▸ What you need to do: Would you write out the lines below exactly, from the one containing "Switch the content panel to list view" to the very last, but without the pictures?

▸ Supplied data:
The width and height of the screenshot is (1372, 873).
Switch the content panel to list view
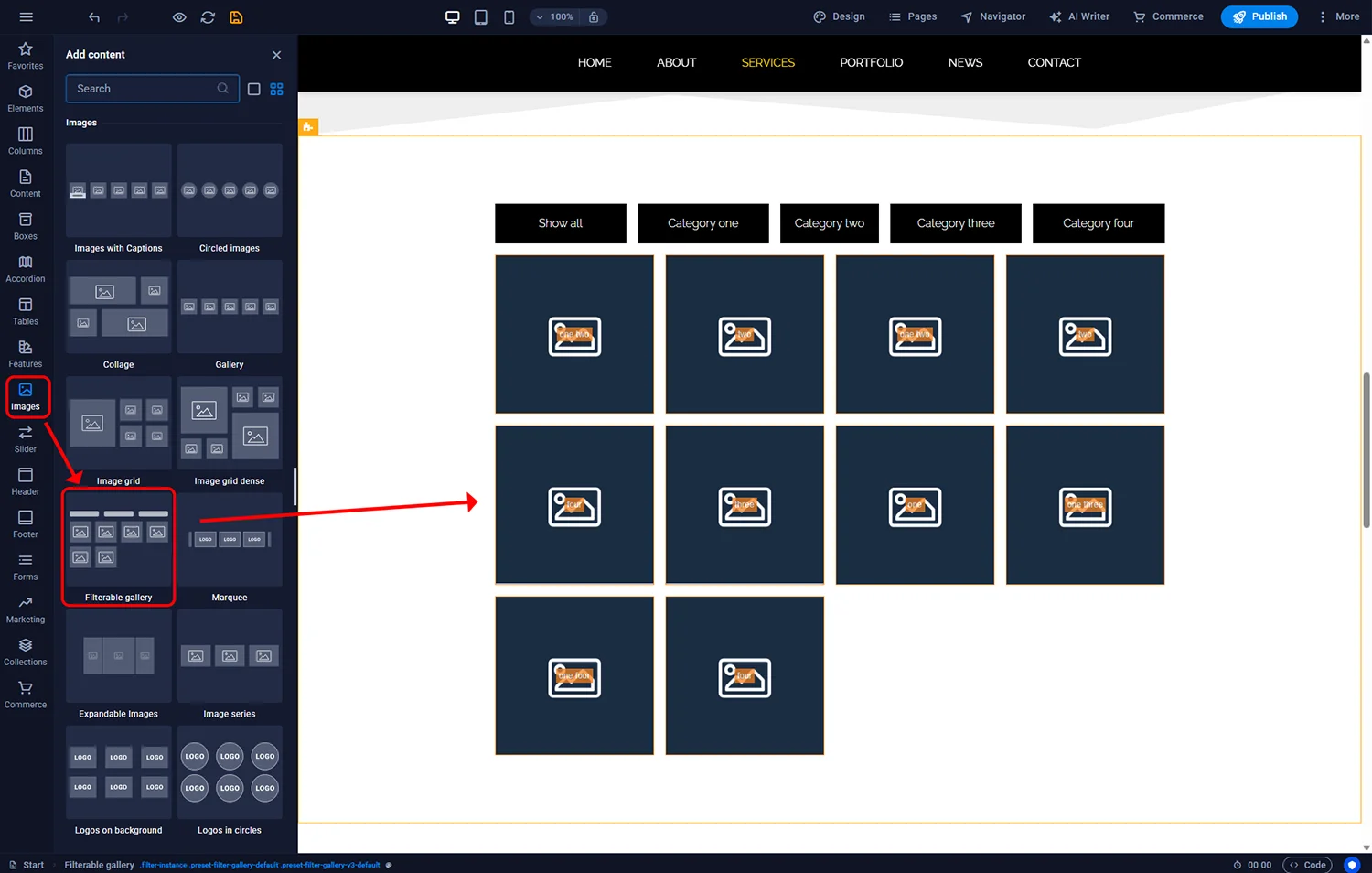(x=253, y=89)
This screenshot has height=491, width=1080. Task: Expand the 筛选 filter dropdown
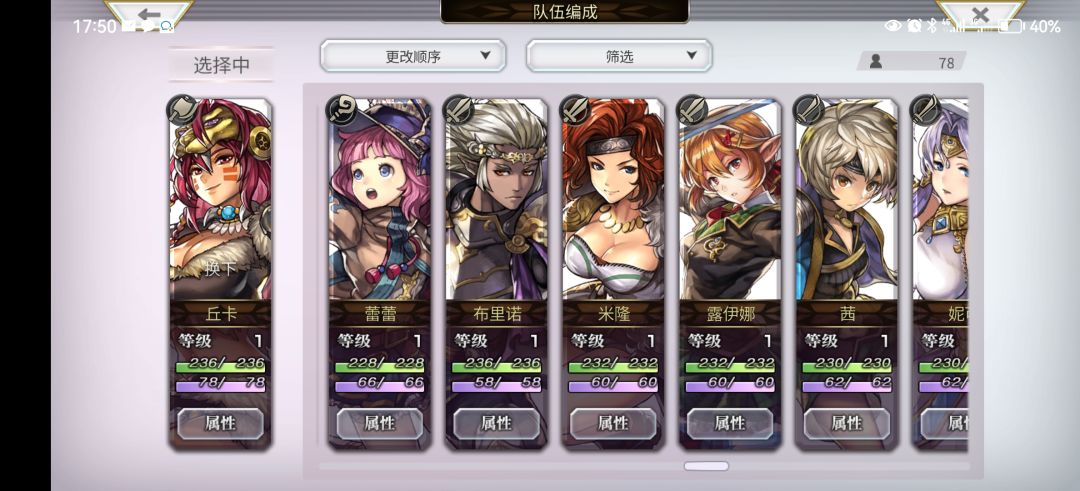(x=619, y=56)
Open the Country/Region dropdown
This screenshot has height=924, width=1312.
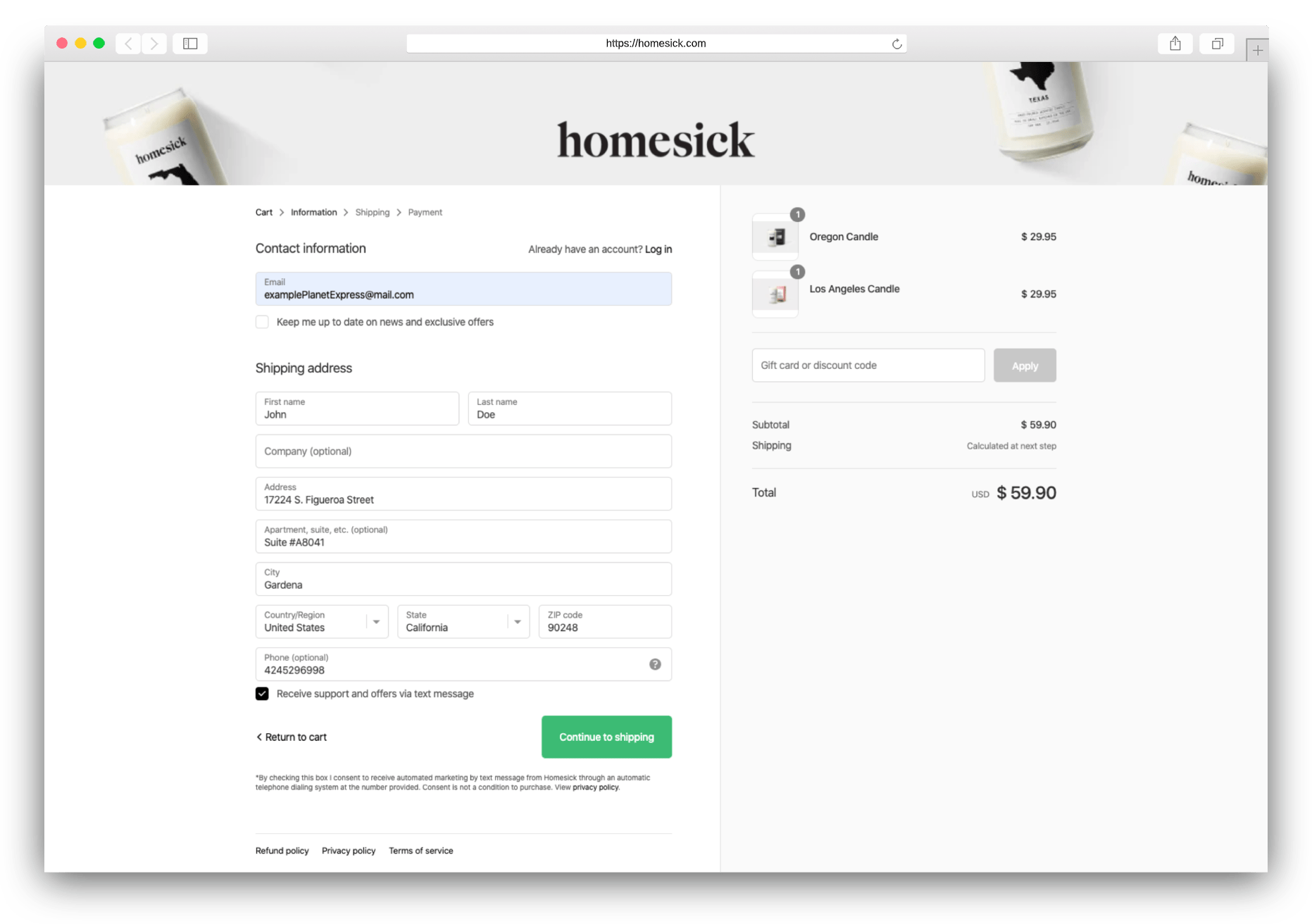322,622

▸ Task response:
Switch the content panel to list view
(x=253, y=89)
This screenshot has height=491, width=1080. Task: Expand the 筛选 filter dropdown
(x=619, y=56)
Open the Country/Region dropdown
This screenshot has height=924, width=1312.
322,622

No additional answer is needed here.